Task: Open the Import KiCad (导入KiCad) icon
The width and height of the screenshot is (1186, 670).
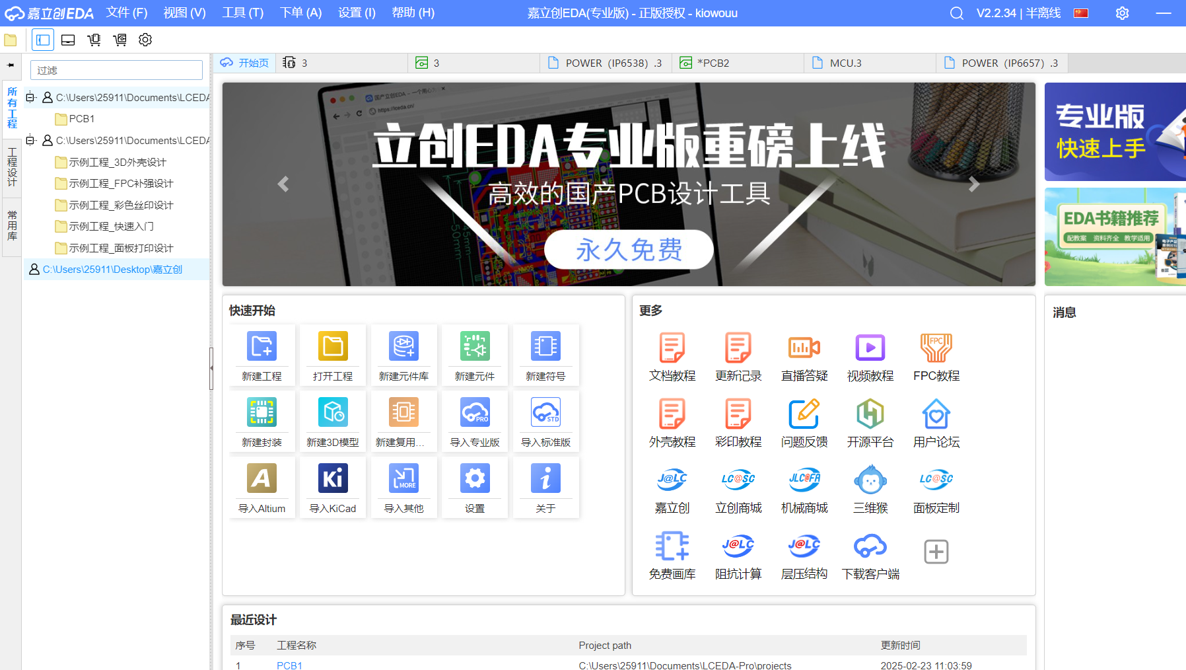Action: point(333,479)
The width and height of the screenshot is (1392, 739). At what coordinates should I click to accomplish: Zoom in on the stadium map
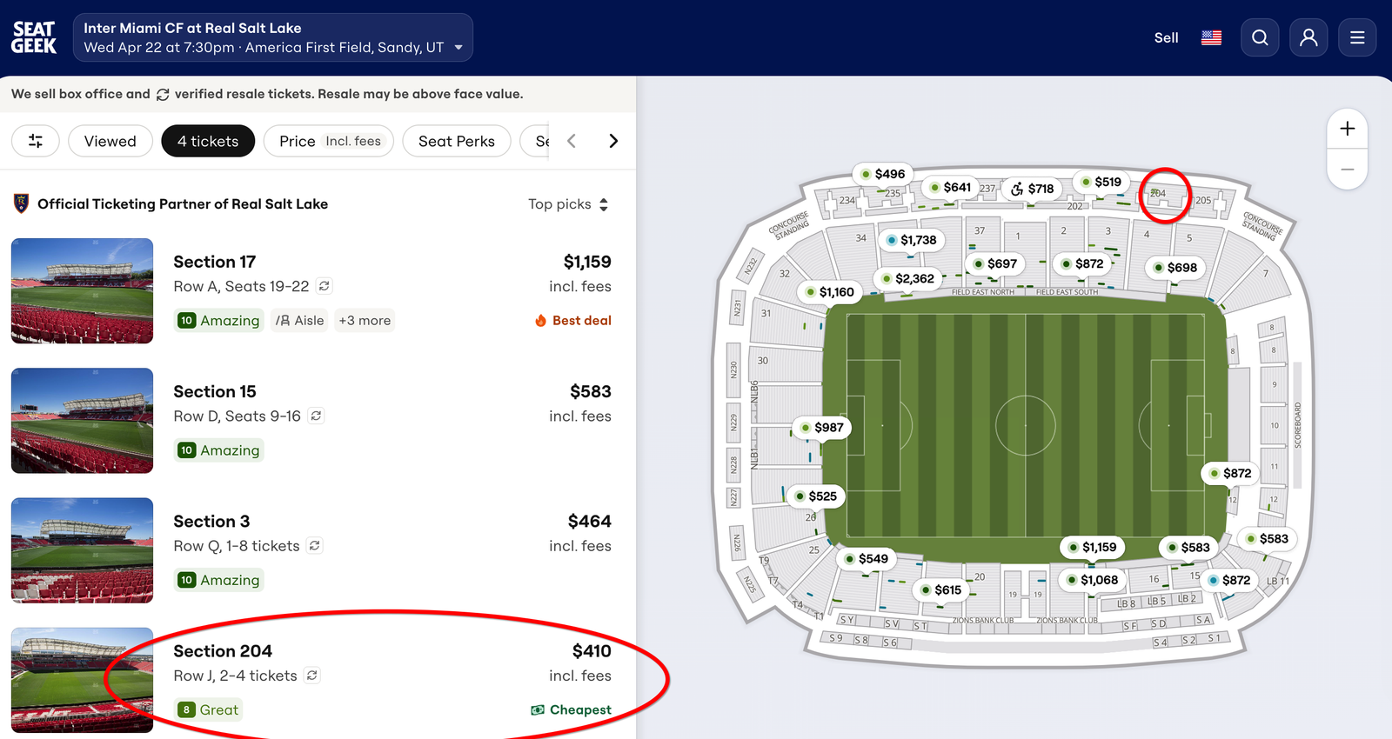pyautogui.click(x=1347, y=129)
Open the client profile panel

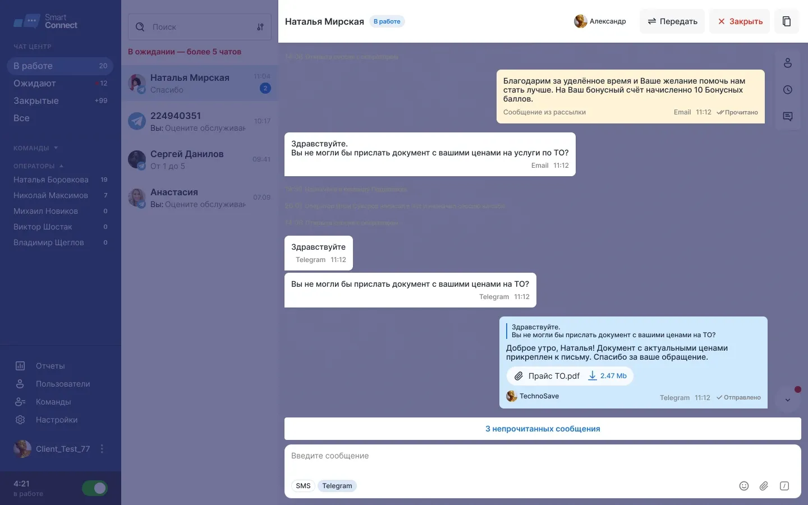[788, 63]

## [Exercise]
Quote the rows word for word from the line that contains "The width and height of the screenshot is (1392, 739)." through the end of the rows, including both ends, and leave out the pictures.

## [Response to this task]
The width and height of the screenshot is (1392, 739). At what coordinates should I click to accomplish: Zoom in on the stadium map
pyautogui.click(x=1347, y=129)
Open the client profile panel

[788, 63]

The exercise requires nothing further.